▸ **Aim of the task**
Please write out all the entries below again, requests included, shifting each coordinate in the answers by adding 93 to it. Leave the pictures out of your answer.

▸ **Data supplied**
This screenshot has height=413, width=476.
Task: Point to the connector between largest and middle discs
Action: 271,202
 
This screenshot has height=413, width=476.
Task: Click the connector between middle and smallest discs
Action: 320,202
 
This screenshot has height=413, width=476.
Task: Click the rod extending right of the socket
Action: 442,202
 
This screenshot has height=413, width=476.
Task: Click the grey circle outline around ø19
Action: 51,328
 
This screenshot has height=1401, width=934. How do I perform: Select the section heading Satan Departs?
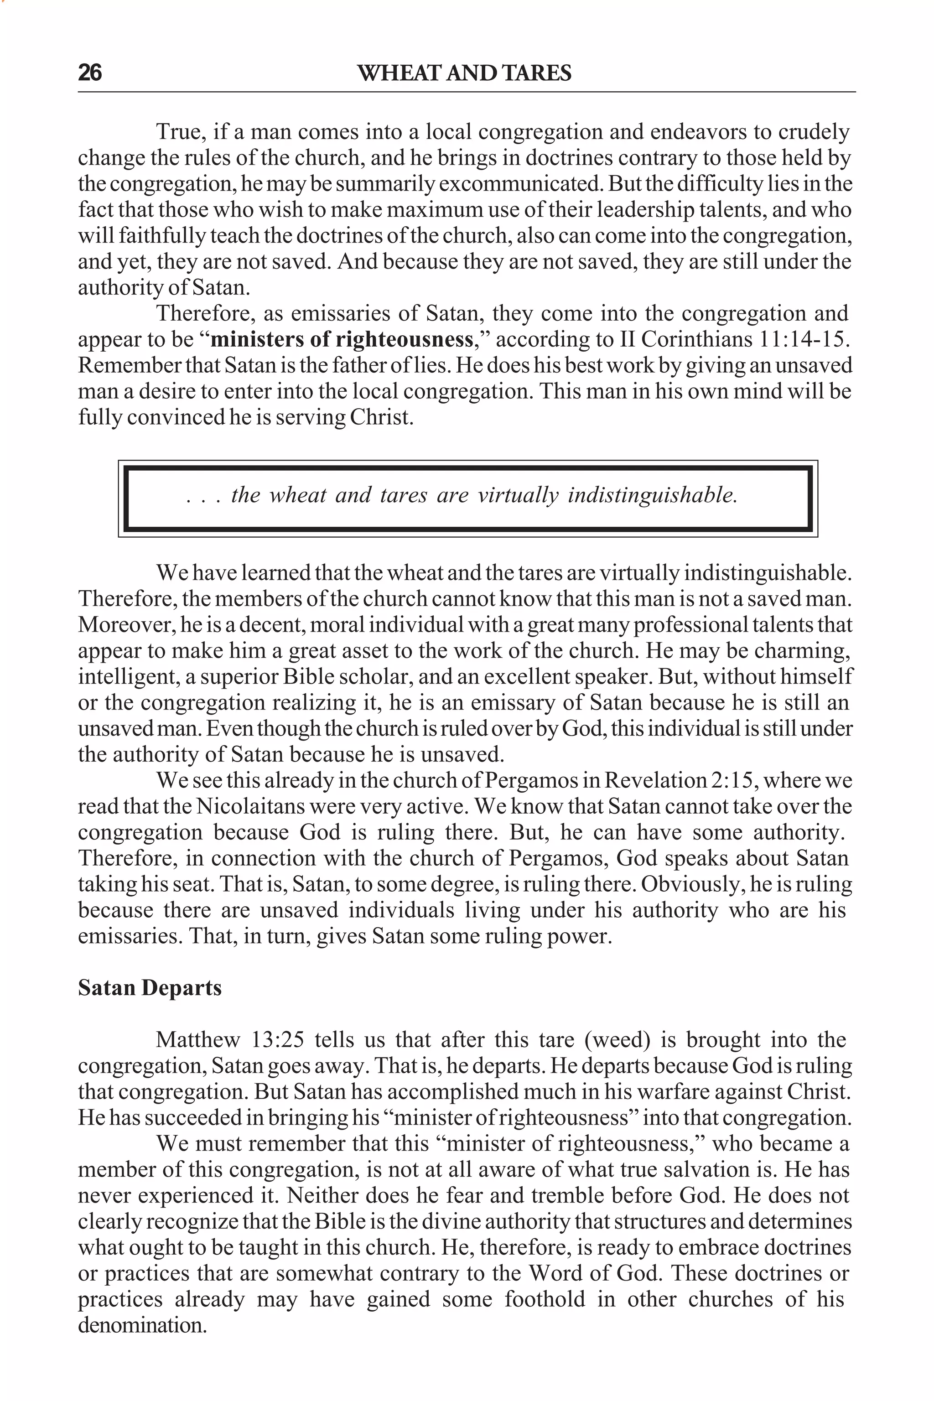tap(150, 988)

▸ **Solution to this exercise**
This screenshot has height=413, width=476.
Task: Point to the connector between largest and middle discs
Action: 364,295
 
This screenshot has height=413, width=476.
Task: Click the connector between middle and smallest discs
Action: 413,295
 
This screenshot has height=413, width=476.
Task: Click the rod extending right of the socket
Action: 535,295
 
This screenshot has height=413, width=476.
Task: Click the grey circle outline around ø19
Action: 144,421
 
This screenshot has height=1401, width=934. How do I perform: Select the section heading Satan Departs?
tap(243, 1081)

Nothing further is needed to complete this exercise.